An eye-doctor was having his 40th birthday, and gathered lots of friends and family in his house. His wife had made him a surprise cake, and led her husband blindfolded to a table where the cake was placed. Eagerly the doctor removed and looked down on the cake, and immediately burst into a crazed laughter, for there in front of him was a huge cake, with 40 marzipan eyes! The guest, asked him why he laughed, and after some minutes of laughing and whipping his eyes, the doctor said: "I'm just thinking of my buddy who will be 50 next week, who is a gynecologist!"

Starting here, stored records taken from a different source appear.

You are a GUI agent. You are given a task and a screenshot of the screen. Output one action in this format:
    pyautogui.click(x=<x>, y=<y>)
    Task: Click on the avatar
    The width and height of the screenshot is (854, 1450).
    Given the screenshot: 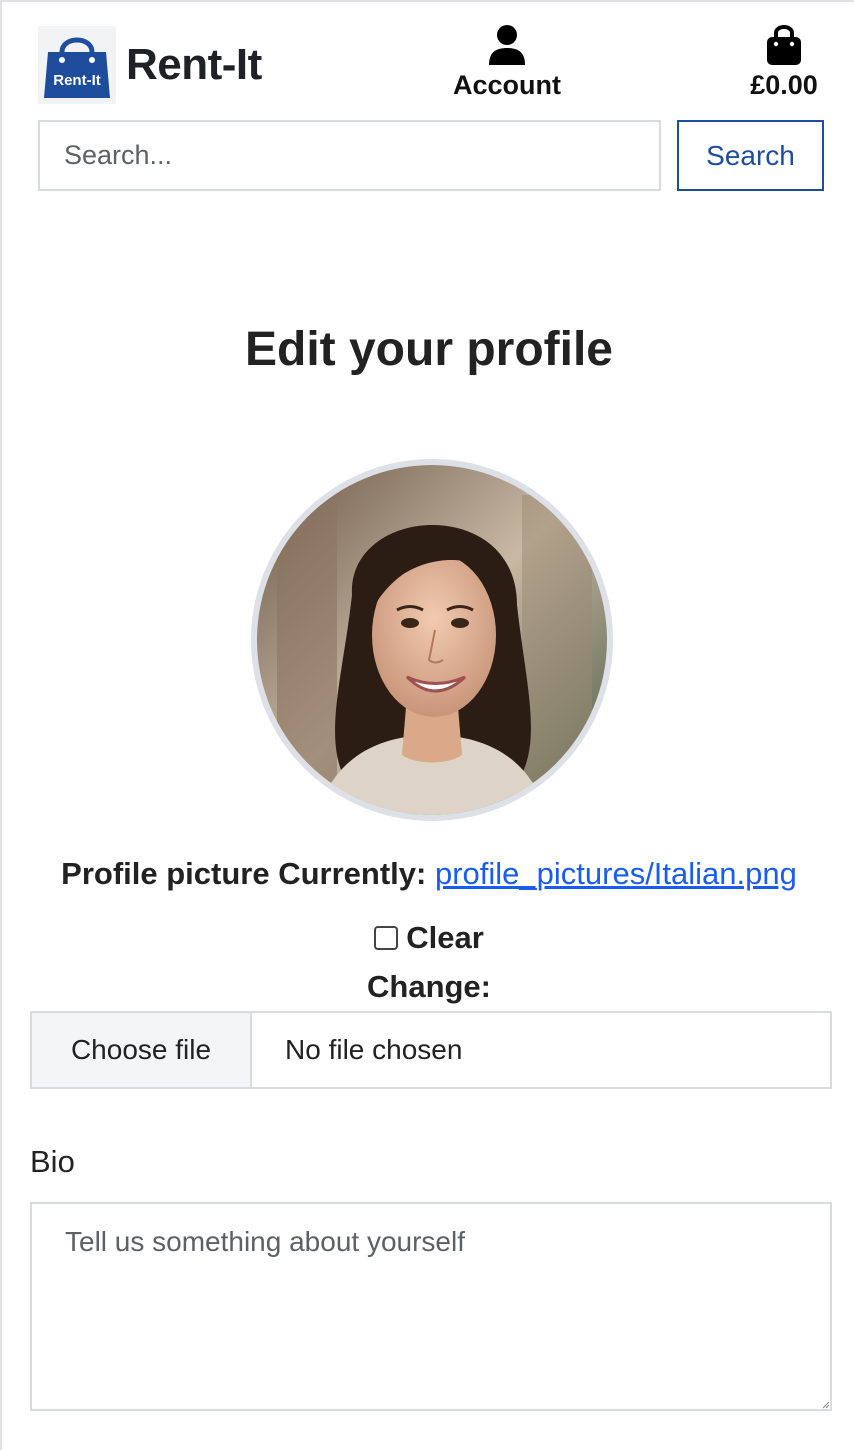 What is the action you would take?
    pyautogui.click(x=432, y=640)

Q: What did the gynecologist say to his wife when he got home from work?
A: I'm bushed!
A Hygiene Problem
A woman visits her physician. She enters the doctors' office and sits down. The doctor asks her, "Well, what can I do for you madam?" The patient blushes and the doctor sees that she is embarrassed so he says, "You can discuss any matter with me, everything is strictly confidential." So the patient says, "My husband complains that my pussy smells bad, is there a cure for this?" "Sure", the doctor says, "It can be a fungus, or a little infection, nothing unusual, please undress and lay down, so I can examine you and prescribe a treatment." The woman undresses, gets up the bed and with her legs spread waits until the doctor attends her. He comes in, walks towards here, starts gasping for air, covers his mouth and nose with a hand and runs out of the office. After a minute or so, he enters again, covering his mouth and nose with one hand an a 7 feet wooden stick with an iron hook on it in the other hand. "Aaaaaaaaaaaaagh, what are you going to do to me?" shouts the patient. "Nothing", says the doctor, "I'm just going to open the roof window and get some fresh air in here."